Continue the passage on protecting yourself from the heat, picking up after its final sentence.

## Source extract:
►

Protect Yourself From the Heat
Protecting yourself from the sun isn’t the only thing we should be concerned about when being outside. With the Pasco region seeing temperatures in the 90s for the past several days, it’s important to protect yourself from dehydration, which can lead to other serious health issues such as heat exhaustion or heat stroke. What is the difference between the two? They both have similar symptoms. A person with either will have fatigue, confusion, dizziness, muscle aches, headache, weakness, and nausea. With heat exhaustion, the body becomes overheated, hitting a temperature of up to 104 degrees. To combat this, the body will sweat substantially. But with heatstroke, body temperature goes between 104 and 106 degrees, compromising the body’s cooling system where it can no longer sweat. The body can overheat so fast that it goes straight to heat stroke, preventing the body from having a chance to cool off through excessive sweating. Another main difference is heart rate. With heat exhaustion, you have a slow heart rate, while heat stroke causes a fast heartbeat. Lastly, you feel thirsty with heat exhaustion, but not the case with heat stroke (Birn, 2017).

◄

## Dataset content:
►

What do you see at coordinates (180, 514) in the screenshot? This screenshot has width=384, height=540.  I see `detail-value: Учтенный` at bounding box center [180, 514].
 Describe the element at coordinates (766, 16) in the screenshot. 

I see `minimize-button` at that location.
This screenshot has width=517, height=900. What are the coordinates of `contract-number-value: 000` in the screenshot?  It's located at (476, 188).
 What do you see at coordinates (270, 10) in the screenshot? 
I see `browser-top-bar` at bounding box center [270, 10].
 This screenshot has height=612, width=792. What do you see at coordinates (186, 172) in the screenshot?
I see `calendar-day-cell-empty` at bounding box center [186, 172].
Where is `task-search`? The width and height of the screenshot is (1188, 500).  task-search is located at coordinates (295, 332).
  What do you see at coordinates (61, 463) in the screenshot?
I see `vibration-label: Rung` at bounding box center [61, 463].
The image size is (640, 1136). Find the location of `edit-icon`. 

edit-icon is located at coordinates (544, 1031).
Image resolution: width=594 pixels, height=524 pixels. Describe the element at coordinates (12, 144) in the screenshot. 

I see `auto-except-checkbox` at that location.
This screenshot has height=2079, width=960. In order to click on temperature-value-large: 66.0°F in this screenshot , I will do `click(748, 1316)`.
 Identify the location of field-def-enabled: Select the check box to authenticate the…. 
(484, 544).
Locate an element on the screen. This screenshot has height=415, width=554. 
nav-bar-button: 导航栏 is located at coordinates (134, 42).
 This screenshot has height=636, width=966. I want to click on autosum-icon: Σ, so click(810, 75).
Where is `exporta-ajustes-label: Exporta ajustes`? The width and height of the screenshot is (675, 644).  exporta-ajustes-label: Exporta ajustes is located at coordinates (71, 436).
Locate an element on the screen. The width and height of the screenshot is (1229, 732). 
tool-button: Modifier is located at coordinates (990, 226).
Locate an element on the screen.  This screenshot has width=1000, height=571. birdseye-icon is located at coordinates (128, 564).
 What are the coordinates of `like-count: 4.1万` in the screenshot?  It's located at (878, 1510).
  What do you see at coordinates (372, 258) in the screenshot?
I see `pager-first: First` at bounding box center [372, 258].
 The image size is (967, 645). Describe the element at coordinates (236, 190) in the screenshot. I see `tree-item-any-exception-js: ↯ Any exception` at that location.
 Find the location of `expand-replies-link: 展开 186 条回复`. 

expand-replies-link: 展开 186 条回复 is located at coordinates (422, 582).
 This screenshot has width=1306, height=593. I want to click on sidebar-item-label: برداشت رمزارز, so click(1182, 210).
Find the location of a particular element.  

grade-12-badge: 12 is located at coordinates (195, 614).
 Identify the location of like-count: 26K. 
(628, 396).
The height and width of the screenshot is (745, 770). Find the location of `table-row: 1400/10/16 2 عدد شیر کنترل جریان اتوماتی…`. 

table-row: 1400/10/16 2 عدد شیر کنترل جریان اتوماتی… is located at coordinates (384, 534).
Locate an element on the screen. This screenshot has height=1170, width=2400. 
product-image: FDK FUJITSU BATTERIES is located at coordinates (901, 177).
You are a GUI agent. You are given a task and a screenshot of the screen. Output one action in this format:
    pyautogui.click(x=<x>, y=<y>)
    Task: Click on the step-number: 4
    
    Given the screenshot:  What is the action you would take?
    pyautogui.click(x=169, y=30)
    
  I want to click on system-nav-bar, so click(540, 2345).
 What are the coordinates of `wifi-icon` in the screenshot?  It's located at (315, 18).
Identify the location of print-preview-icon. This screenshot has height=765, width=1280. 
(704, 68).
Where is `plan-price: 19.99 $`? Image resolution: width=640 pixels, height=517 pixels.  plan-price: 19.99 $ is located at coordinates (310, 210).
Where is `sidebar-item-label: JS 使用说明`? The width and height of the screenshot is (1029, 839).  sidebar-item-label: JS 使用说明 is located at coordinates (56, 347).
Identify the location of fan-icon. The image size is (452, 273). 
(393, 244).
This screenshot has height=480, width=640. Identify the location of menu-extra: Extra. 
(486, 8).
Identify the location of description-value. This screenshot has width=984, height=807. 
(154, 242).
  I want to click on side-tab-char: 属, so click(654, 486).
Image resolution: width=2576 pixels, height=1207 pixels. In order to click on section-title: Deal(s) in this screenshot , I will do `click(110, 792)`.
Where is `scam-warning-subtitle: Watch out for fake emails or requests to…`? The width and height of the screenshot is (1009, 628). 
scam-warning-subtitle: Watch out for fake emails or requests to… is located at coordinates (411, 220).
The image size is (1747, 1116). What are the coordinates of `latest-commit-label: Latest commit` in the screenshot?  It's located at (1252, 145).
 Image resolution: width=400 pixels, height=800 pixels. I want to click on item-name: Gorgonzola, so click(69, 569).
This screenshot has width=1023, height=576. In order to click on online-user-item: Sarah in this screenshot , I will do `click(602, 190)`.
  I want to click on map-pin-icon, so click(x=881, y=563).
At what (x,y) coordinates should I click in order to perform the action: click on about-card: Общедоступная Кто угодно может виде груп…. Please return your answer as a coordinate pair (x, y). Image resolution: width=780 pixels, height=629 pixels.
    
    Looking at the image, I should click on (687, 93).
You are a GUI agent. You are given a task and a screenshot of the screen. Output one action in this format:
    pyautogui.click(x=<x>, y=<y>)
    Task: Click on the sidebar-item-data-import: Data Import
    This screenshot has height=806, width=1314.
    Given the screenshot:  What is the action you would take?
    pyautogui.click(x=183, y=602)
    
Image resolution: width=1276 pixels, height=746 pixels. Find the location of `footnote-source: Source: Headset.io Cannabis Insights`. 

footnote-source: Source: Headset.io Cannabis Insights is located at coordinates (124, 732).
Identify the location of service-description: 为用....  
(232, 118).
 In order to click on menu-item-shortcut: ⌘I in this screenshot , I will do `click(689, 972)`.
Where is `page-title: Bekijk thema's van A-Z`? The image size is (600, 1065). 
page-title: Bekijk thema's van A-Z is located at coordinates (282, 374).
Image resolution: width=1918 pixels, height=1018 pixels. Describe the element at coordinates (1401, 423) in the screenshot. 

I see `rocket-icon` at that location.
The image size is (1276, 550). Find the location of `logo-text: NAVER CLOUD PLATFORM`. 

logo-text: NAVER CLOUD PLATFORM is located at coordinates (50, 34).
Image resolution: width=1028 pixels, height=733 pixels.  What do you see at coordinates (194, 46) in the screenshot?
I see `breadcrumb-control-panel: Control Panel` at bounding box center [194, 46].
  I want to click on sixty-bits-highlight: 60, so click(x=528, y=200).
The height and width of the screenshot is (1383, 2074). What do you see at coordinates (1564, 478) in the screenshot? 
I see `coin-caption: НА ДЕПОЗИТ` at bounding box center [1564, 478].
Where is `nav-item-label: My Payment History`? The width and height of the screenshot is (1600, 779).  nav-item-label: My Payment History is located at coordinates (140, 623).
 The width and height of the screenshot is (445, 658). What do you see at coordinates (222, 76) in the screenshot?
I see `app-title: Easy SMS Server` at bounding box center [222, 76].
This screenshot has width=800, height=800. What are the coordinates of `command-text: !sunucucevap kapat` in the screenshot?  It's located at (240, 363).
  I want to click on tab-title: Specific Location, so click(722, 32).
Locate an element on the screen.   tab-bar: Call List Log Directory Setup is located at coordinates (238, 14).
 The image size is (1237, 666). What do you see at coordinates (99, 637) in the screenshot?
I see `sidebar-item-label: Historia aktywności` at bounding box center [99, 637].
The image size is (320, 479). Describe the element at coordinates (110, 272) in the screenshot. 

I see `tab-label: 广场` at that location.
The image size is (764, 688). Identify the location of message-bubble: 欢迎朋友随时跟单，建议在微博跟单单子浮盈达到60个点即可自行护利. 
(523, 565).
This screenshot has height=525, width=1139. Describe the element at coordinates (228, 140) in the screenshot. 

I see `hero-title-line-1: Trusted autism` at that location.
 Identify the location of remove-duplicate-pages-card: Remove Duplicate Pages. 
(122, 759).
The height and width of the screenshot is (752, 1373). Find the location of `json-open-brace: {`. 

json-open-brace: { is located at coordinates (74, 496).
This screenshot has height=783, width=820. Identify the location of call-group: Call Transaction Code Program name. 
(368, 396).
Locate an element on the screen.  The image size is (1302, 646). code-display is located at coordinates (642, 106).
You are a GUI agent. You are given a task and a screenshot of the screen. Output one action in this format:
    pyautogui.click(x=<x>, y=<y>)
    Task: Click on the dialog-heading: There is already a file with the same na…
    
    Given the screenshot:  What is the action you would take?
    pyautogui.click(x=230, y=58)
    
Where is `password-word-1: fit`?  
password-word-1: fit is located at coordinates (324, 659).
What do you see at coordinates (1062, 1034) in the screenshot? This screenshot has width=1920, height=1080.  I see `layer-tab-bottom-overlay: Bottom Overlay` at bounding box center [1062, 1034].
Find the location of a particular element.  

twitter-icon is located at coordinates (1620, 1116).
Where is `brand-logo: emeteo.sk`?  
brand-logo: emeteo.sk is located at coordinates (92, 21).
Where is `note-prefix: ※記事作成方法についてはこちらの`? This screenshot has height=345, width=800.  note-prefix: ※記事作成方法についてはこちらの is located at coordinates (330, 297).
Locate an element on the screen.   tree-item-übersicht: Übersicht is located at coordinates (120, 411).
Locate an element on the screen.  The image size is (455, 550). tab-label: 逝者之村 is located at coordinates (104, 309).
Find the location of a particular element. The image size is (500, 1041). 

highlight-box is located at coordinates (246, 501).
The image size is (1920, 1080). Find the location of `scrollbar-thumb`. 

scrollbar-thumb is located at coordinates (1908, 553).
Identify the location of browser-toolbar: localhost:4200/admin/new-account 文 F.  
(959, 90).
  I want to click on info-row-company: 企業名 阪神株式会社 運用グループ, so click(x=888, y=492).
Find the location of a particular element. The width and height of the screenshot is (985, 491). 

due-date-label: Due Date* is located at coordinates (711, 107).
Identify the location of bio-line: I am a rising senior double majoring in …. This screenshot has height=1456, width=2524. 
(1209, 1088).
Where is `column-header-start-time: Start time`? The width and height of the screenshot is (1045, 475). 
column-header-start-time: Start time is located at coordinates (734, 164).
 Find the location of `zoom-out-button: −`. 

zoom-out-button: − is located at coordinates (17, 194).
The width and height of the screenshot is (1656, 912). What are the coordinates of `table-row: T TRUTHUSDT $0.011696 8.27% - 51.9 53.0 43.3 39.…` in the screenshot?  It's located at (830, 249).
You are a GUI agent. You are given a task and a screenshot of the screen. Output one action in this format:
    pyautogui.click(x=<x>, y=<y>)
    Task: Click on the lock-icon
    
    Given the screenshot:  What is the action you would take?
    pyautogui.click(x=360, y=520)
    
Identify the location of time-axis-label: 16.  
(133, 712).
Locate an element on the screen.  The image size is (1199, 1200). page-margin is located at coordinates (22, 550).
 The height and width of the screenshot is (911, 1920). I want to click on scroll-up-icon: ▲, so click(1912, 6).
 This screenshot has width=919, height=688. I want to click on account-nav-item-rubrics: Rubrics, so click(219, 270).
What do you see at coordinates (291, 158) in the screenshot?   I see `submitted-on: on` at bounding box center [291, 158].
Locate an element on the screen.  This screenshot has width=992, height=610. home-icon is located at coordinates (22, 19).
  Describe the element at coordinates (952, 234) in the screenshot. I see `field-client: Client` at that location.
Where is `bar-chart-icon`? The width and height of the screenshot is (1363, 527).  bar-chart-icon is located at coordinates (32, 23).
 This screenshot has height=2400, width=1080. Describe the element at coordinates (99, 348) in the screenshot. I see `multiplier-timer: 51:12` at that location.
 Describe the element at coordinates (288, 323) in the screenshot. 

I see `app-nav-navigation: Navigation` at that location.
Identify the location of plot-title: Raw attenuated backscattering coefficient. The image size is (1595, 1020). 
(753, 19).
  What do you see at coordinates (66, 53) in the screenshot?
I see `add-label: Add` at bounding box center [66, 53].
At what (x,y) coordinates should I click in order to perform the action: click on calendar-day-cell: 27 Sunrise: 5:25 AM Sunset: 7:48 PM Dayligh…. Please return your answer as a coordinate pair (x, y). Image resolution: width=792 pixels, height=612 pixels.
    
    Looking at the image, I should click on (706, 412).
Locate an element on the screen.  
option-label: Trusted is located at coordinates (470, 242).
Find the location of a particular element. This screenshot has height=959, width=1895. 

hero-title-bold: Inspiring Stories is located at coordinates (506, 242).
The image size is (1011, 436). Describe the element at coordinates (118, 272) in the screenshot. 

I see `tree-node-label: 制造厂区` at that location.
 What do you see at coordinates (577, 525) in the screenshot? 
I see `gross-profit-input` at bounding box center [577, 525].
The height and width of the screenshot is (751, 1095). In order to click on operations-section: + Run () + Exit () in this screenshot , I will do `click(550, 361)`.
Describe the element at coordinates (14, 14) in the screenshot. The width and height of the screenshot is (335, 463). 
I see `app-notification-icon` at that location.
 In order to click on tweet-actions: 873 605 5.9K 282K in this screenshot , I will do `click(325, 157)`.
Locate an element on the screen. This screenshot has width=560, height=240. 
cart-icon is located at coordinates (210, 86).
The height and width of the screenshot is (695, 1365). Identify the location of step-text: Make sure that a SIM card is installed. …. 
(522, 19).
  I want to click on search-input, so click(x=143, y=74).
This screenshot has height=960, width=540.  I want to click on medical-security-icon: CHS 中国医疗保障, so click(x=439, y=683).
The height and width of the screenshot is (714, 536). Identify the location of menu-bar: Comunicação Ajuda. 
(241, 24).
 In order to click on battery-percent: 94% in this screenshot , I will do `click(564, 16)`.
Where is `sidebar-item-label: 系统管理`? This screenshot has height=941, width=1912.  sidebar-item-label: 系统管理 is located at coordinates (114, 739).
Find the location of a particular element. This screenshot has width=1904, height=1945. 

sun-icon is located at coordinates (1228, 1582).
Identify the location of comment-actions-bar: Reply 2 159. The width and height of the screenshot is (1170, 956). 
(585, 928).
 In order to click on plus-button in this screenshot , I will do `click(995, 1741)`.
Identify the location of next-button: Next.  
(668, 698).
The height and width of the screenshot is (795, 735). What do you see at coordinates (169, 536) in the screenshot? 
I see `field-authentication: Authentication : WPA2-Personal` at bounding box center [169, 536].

◄

## Answer space:
Both can be life threatening. Whether you’re outside for fun, for work, or for outdoor home tasks, take precautions from the heat (CDC.gov):
- Schedule outdoor activities in the mornings or evenings if possible.
- Drink water throughout. Don’t wait until you feel thirsty. Thirst is a sign of dehydration, so don’t get to that point.
- Stay hydrated with water or, if you are heavily sweating, a sports drink to replace electrolytes if your doctor approves.
- Wear sunscreen. A sunburn can cause dehydration and make it harder for the body to cool down.
- Wear light-colored, lightweight, and loose-fitting clothing.
And of course, never leave your kids in the car, even if the windows are cracked. Kids are more susceptible to heat-related illnesses. Pets, too, should not be left in a car.